When Daguerre and Talbot launched photography in 1839, Paul Delaroche pronounced: "From today, painting is dead!" But while the coincidence of the birth of photography and the crisis of painting is inseparable, and while photography did disrupt the course of painting, it did not extinguish it, indeed it may even have given it new life, opening the doors to radical formal experimentation.
It was not simply that Manet was able to use photographs of Georges Clemenceau in a preparatory capacity when painting the politician's portrait, but being released from mimetic imperatives, when painting his harrowing portrait of Berthe Morisot in mourning, he produced a work of extraordinary viscerality, long before the concept of expressionism was conceived.

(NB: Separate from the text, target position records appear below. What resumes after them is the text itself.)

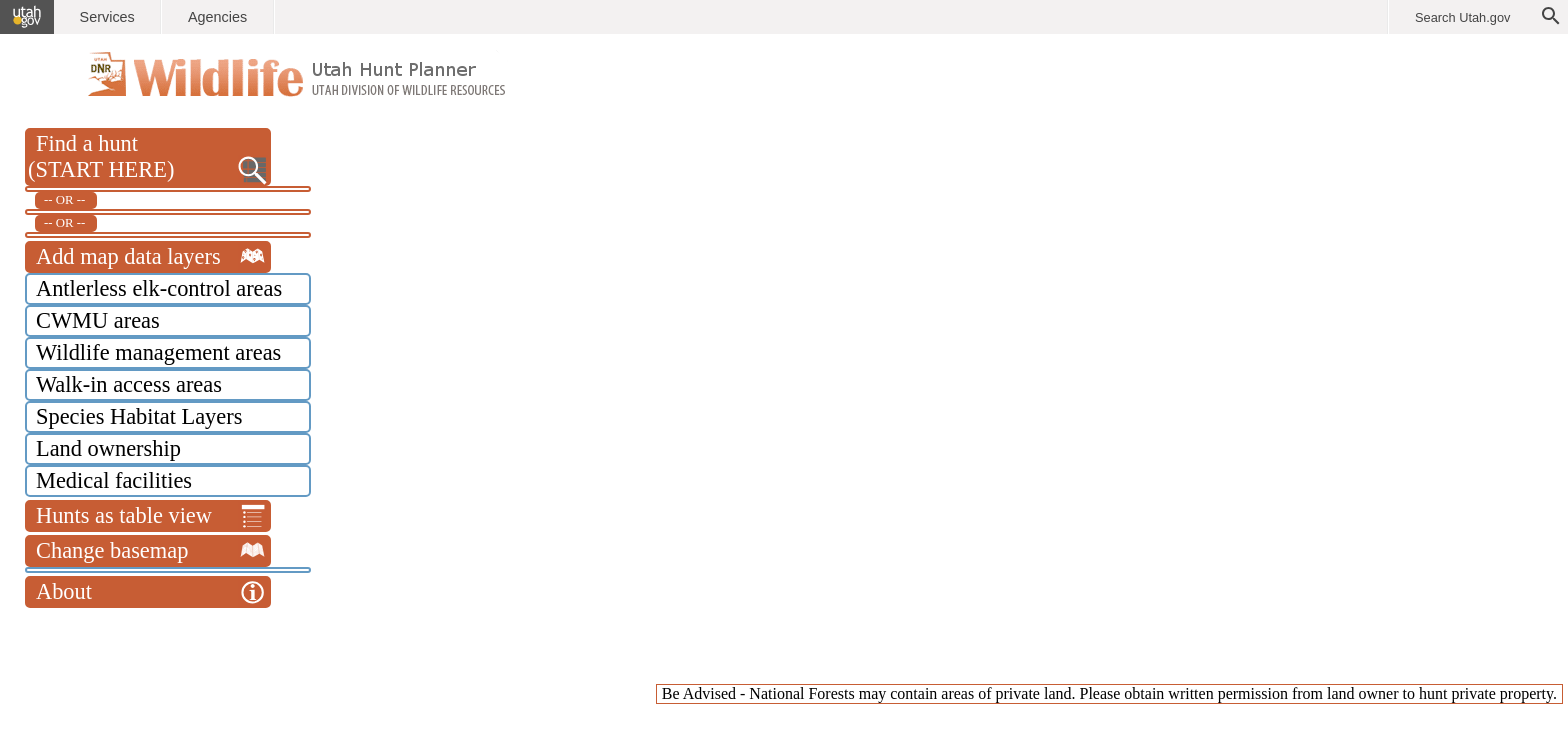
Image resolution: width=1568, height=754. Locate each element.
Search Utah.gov (1462, 17)
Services (107, 17)
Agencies (217, 17)
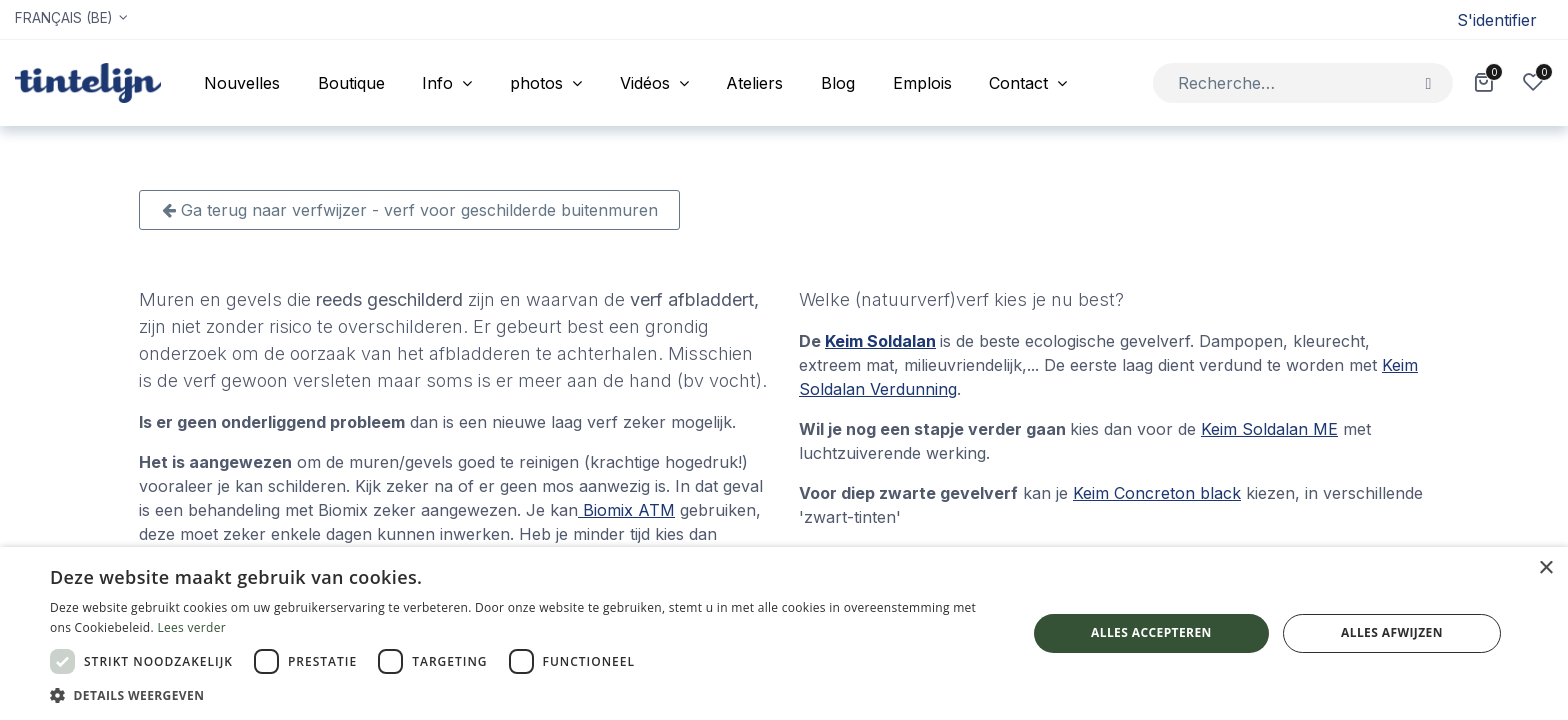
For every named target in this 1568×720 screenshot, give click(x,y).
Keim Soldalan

The scale of some of the portraits is unexpected. The inconsequential figure, The Street Singer is as large as the important personage of Clemenceau. And it is interesting to see our own George Moore there. Manet did three portraits of Moore around 1879; this one shows the writer in the garden of the artist's studio.
Moore started out in the École des Beaux-Arts, but once he realised the arduous training involved, informed his valet that he would be painting no more. He championed both Zola and Manet, and promoted Manet as the exemplar of the modern.